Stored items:
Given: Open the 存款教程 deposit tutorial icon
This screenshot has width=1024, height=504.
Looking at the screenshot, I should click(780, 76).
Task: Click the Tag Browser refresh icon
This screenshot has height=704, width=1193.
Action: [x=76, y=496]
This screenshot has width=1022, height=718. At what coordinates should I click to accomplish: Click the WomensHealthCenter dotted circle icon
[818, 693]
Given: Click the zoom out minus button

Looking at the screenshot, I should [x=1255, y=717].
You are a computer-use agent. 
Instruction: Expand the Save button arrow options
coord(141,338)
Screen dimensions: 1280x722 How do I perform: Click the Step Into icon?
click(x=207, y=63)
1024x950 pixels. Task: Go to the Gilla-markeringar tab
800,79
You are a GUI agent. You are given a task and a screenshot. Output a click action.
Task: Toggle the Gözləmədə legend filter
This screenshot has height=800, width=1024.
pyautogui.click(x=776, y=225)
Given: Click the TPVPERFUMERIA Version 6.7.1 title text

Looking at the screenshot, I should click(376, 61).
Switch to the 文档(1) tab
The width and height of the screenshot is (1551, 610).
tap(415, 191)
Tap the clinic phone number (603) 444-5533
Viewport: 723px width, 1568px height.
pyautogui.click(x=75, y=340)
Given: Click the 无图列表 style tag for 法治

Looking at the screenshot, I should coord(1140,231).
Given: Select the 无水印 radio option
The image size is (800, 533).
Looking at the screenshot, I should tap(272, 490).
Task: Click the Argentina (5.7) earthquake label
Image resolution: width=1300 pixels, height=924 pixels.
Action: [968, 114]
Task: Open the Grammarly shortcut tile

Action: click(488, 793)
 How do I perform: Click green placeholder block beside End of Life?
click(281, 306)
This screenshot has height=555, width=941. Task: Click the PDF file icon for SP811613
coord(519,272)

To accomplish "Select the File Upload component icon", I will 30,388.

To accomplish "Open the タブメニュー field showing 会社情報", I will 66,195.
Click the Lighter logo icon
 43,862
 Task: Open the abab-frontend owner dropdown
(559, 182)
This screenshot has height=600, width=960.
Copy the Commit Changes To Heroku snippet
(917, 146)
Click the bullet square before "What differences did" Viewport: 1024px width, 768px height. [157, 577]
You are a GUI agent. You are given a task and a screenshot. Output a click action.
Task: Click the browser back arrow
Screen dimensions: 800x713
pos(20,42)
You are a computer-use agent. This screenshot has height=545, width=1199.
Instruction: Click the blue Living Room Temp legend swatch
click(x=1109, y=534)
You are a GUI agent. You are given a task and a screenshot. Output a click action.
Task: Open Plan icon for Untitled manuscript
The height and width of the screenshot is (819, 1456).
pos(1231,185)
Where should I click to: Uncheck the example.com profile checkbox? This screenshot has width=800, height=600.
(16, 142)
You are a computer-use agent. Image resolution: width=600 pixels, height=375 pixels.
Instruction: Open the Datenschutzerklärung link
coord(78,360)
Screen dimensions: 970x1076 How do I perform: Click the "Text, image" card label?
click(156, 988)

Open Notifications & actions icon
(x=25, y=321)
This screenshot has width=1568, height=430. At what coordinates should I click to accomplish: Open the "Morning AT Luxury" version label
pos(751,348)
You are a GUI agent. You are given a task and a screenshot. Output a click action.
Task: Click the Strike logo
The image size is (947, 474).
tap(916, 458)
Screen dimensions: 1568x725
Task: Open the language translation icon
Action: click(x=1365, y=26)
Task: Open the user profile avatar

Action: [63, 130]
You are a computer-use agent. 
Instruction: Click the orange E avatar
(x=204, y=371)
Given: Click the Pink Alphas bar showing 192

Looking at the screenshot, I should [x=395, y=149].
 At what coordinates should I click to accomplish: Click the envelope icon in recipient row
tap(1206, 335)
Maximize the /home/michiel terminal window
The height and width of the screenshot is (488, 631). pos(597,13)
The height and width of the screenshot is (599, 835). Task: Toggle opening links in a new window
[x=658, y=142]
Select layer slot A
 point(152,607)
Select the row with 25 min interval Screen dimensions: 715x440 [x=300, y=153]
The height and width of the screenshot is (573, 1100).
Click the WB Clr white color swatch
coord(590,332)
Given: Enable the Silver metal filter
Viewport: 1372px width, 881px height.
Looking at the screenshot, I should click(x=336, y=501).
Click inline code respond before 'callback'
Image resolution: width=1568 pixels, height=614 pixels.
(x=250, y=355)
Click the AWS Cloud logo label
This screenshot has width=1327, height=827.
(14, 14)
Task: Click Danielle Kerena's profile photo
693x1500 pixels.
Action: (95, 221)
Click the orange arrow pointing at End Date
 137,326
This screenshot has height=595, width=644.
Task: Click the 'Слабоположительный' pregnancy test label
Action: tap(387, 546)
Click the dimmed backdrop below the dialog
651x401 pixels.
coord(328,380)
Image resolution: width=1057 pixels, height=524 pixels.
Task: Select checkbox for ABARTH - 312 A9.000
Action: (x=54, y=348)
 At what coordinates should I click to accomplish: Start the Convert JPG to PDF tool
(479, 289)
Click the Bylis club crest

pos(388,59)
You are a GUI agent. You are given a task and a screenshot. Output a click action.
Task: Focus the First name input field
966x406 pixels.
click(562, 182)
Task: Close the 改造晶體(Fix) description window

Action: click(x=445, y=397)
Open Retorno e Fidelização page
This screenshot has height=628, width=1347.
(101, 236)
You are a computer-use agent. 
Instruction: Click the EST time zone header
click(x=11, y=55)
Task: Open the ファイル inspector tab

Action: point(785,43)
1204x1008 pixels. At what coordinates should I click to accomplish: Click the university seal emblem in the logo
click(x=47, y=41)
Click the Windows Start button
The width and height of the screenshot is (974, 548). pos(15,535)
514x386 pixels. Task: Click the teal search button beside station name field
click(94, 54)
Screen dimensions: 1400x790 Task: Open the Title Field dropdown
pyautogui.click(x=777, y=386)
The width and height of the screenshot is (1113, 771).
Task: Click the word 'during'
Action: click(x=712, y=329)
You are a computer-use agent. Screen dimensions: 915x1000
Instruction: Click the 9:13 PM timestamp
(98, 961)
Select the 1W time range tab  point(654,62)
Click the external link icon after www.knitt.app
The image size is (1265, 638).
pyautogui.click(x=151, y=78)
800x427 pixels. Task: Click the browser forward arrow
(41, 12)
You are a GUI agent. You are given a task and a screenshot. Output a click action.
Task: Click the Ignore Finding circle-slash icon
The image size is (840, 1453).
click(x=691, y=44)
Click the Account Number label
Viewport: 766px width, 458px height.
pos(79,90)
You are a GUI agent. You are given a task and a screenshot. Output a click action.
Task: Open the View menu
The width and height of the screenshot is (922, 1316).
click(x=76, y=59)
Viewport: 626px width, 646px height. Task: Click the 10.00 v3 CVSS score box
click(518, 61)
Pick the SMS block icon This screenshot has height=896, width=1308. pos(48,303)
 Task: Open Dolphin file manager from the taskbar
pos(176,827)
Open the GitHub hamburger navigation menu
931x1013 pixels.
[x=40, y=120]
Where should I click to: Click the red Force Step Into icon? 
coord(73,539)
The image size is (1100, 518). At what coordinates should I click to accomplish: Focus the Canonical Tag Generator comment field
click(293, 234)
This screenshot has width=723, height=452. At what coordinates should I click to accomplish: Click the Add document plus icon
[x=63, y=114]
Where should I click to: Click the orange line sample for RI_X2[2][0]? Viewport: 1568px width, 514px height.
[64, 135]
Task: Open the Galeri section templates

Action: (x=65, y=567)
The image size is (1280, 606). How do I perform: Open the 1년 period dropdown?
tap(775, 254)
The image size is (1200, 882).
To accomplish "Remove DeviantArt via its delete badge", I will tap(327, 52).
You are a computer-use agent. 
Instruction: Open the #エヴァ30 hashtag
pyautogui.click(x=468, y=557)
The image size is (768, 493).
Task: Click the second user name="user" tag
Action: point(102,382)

TASK GOAL:
Please give back all of the records exactly as written.

ANSWER FOR THE TASK:
Given: Open the 存款教程 deposit tutorial icon
This screenshot has width=1024, height=504.
Looking at the screenshot, I should click(780, 76).
Task: Click the Tag Browser refresh icon
This screenshot has height=704, width=1193.
Action: [x=76, y=496]
This screenshot has width=1022, height=718. At what coordinates should I click to accomplish: Click the WomensHealthCenter dotted circle icon
[818, 693]
Given: Click the zoom out minus button

Looking at the screenshot, I should [x=1255, y=717].
You are a computer-use agent. 
Instruction: Expand the Save button arrow options
coord(141,338)
Screen dimensions: 1280x722 How do I perform: Click the Step Into icon?
click(x=207, y=63)
1024x950 pixels. Task: Go to the Gilla-markeringar tab
800,79
You are a GUI agent. You are given a task and a screenshot. Output a click action.
Task: Toggle the Gözləmədə legend filter
This screenshot has height=800, width=1024.
pyautogui.click(x=776, y=225)
Given: Click the TPVPERFUMERIA Version 6.7.1 title text

Looking at the screenshot, I should click(376, 61).
Switch to the 文档(1) tab
The width and height of the screenshot is (1551, 610).
tap(415, 191)
Tap the clinic phone number (603) 444-5533
Viewport: 723px width, 1568px height.
pyautogui.click(x=75, y=340)
Given: Click the 无图列表 style tag for 法治

Looking at the screenshot, I should coord(1140,231).
Given: Select the 无水印 radio option
The image size is (800, 533).
Looking at the screenshot, I should tap(272, 490).
Task: Click the Argentina (5.7) earthquake label
Image resolution: width=1300 pixels, height=924 pixels.
Action: [968, 114]
Task: Open the Grammarly shortcut tile

Action: click(488, 793)
 How do I perform: Click green placeholder block beside End of Life?
click(281, 306)
This screenshot has height=555, width=941. Task: Click the PDF file icon for SP811613
coord(519,272)

To accomplish "Select the File Upload component icon", I will 30,388.

To accomplish "Open the タブメニュー field showing 会社情報", I will 66,195.
Click the Lighter logo icon
 43,862
 Task: Open the abab-frontend owner dropdown
(559, 182)
This screenshot has height=600, width=960.
Copy the Commit Changes To Heroku snippet
(917, 146)
Click the bullet square before "What differences did" Viewport: 1024px width, 768px height. [157, 577]
You are a GUI agent. You are given a task and a screenshot. Output a click action.
Task: Click the browser back arrow
Screen dimensions: 800x713
pos(20,42)
You are a computer-use agent. This screenshot has height=545, width=1199.
Instruction: Click the blue Living Room Temp legend swatch
click(x=1109, y=534)
You are a GUI agent. You are given a task and a screenshot. Output a click action.
Task: Open Plan icon for Untitled manuscript
The height and width of the screenshot is (819, 1456).
pos(1231,185)
Where should I click to: Uncheck the example.com profile checkbox? This screenshot has width=800, height=600.
(16, 142)
You are a computer-use agent. Image resolution: width=600 pixels, height=375 pixels.
Instruction: Open the Datenschutzerklärung link
coord(78,360)
Screen dimensions: 970x1076 How do I perform: Click the "Text, image" card label?
click(156, 988)

Open Notifications & actions icon
(x=25, y=321)
This screenshot has width=1568, height=430. At what coordinates should I click to accomplish: Open the "Morning AT Luxury" version label
pos(751,348)
You are a GUI agent. You are given a task and a screenshot. Output a click action.
Task: Click the Strike logo
The image size is (947, 474).
tap(916, 458)
Screen dimensions: 1568x725
Task: Open the language translation icon
Action: click(x=1365, y=26)
Task: Open the user profile avatar

Action: [63, 130]
You are a computer-use agent. 
Instruction: Click the orange E avatar
(x=204, y=371)
Given: Click the Pink Alphas bar showing 192

Looking at the screenshot, I should [x=395, y=149].
 At what coordinates should I click to accomplish: Click the envelope icon in recipient row
tap(1206, 335)
Maximize the /home/michiel terminal window
The height and width of the screenshot is (488, 631). pos(597,13)
The height and width of the screenshot is (599, 835). Task: Toggle opening links in a new window
[x=658, y=142]
Select layer slot A
 point(152,607)
Select the row with 25 min interval Screen dimensions: 715x440 [x=300, y=153]
The height and width of the screenshot is (573, 1100).
Click the WB Clr white color swatch
coord(590,332)
Given: Enable the Silver metal filter
Viewport: 1372px width, 881px height.
Looking at the screenshot, I should click(x=336, y=501).
Click inline code respond before 'callback'
Image resolution: width=1568 pixels, height=614 pixels.
(x=250, y=355)
Click the AWS Cloud logo label
This screenshot has width=1327, height=827.
(14, 14)
Task: Click Danielle Kerena's profile photo
693x1500 pixels.
Action: (95, 221)
Click the orange arrow pointing at End Date
 137,326
This screenshot has height=595, width=644.
Task: Click the 'Слабоположительный' pregnancy test label
Action: tap(387, 546)
Click the dimmed backdrop below the dialog
651x401 pixels.
coord(328,380)
Image resolution: width=1057 pixels, height=524 pixels.
Task: Select checkbox for ABARTH - 312 A9.000
Action: (x=54, y=348)
 At what coordinates should I click to accomplish: Start the Convert JPG to PDF tool
(479, 289)
Click the Bylis club crest

pos(388,59)
You are a GUI agent. You are given a task and a screenshot. Output a click action.
Task: Focus the First name input field
966x406 pixels.
click(562, 182)
Task: Close the 改造晶體(Fix) description window

Action: click(x=445, y=397)
Open Retorno e Fidelização page
This screenshot has height=628, width=1347.
(101, 236)
You are a computer-use agent. 
Instruction: Click the EST time zone header
click(x=11, y=55)
Task: Open the ファイル inspector tab

Action: point(785,43)
1204x1008 pixels. At what coordinates should I click to accomplish: Click the university seal emblem in the logo
click(x=47, y=41)
Click the Windows Start button
The width and height of the screenshot is (974, 548). pos(15,535)
514x386 pixels. Task: Click the teal search button beside station name field
click(94, 54)
Screen dimensions: 1400x790 Task: Open the Title Field dropdown
pyautogui.click(x=777, y=386)
The width and height of the screenshot is (1113, 771).
Task: Click the word 'during'
Action: click(x=712, y=329)
You are a computer-use agent. Screen dimensions: 915x1000
Instruction: Click the 9:13 PM timestamp
(98, 961)
Select the 1W time range tab  point(654,62)
Click the external link icon after www.knitt.app
The image size is (1265, 638).
pyautogui.click(x=151, y=78)
800x427 pixels. Task: Click the browser forward arrow
(41, 12)
You are a GUI agent. You are given a task and a screenshot. Output a click action.
Task: Click the Ignore Finding circle-slash icon
The image size is (840, 1453).
click(x=691, y=44)
Click the Account Number label
Viewport: 766px width, 458px height.
pos(79,90)
You are a GUI agent. You are given a task and a screenshot. Output a click action.
Task: Open the View menu
The width and height of the screenshot is (922, 1316).
click(x=76, y=59)
Viewport: 626px width, 646px height. Task: Click the 10.00 v3 CVSS score box
click(518, 61)
Pick the SMS block icon This screenshot has height=896, width=1308. pos(48,303)
 Task: Open Dolphin file manager from the taskbar
pos(176,827)
Open the GitHub hamburger navigation menu
931x1013 pixels.
[x=40, y=120]
Where should I click to: Click the red Force Step Into icon? 
coord(73,539)
The image size is (1100, 518). At what coordinates should I click to accomplish: Focus the Canonical Tag Generator comment field
click(293, 234)
This screenshot has width=723, height=452. At what coordinates should I click to accomplish: Click the Add document plus icon
[x=63, y=114]
Where should I click to: Click the orange line sample for RI_X2[2][0]? Viewport: 1568px width, 514px height.
[64, 135]
Task: Open the Galeri section templates

Action: (x=65, y=567)
The image size is (1280, 606). How do I perform: Open the 1년 period dropdown?
tap(775, 254)
The image size is (1200, 882).
To accomplish "Remove DeviantArt via its delete badge", I will tap(327, 52).
You are a computer-use agent. 
Instruction: Open the #エヴァ30 hashtag
pyautogui.click(x=468, y=557)
The image size is (768, 493).
Task: Click the second user name="user" tag
Action: point(102,382)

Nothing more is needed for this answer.